I’ve already addressed the weight difference above but form factor is also a top priority for me. It’s been said before, but it bears repeating here: size matters, when using cameras. The perception and the reaction of those around is vastly different than when I was using DSLR’s. What I found fascinating when using the X100T and later X100F is I have easier and closer access to people. They tended to take note of my presence and then ignore me. That almost never happened when I used my DSLR. For whatever reason, the larger camera tended to agitate people and make them highly conscious of being photographed. Even with the Fujifilm X-T2 and a 90mm lens, I don’t get more than a quick glance and I am off to the races creating photographs without being interrupted or me unwittingly distracting my subjects.
In addition to photographing the lives of families and friends, I love photographing my kids and their after-school activities. It’s the one thing that is sorely missing of my early life and I know how valuable reliving those moments would be for me. So, I make sure that I do my part in being present in their lives; to create more than a mere record of it, but also observe their expressions and watch their evolving personalities.

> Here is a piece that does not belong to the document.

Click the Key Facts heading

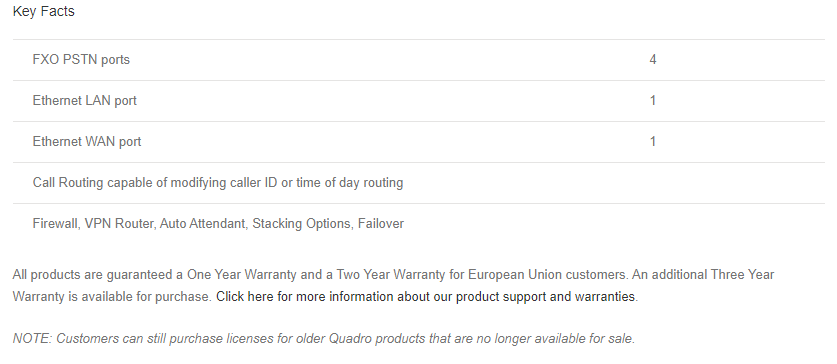(43, 11)
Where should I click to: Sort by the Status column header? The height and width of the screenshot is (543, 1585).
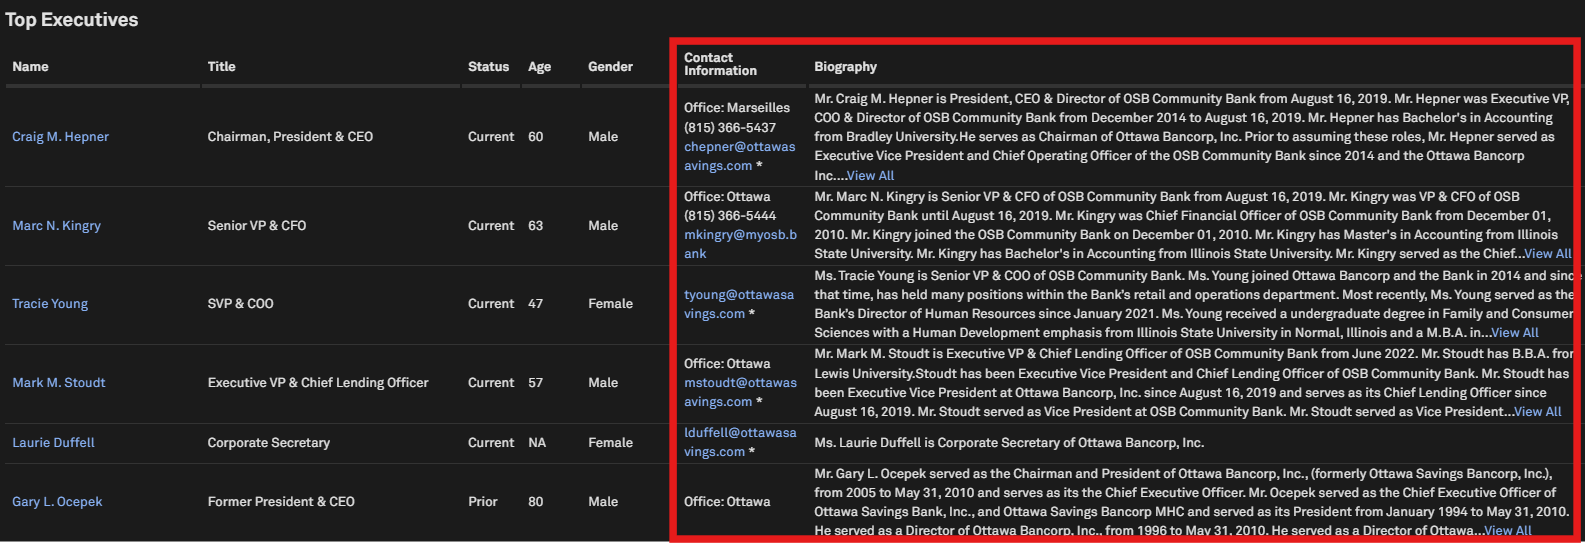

For their part, my boys put up with my antics because I don’t expect them to do anything specific, or pose in rigid, uncomfortable ways. They are usually left to do their thing and I do mine. Plus, the Fujifilm cameras are quiet. There will be times when my children will ask me if I was photographing them or just playing around with my camera. The X100’s silent leaf-shutter is now legendary. I have often used that camera’s feature when photographing in classrooms or during school concerts. The Fujifilm X-T2 also has a unique shutter sound that doesn’t call attention to it or to me. If you want to be that quiet observer of life, there simply aren’t better cameras than the Fujifilm X system.
When I used a DSLR, its dedicated flash system helped me create business portraits that had a unique look. Usually using two flash lights and reflector, the final photograph highlighted the subject’s face, a calm and approachable demeanor and a vibrant background. One of the things that concerned me about the Fujifilm X system was my ability to use off-camera flash in the same manner. Now thanks to folks like Damien Lovegrove and Piet Van den Eynde , both very active in the Fujilove community, I have learned to used Godox strobes to achieve the same look and my clients are thrilled.
Between responsiveness of the cameras, lens choices, quality of the photographs, ability to use a third-party flash system flawlessly, the move to a Fujifilm system has been a blessing.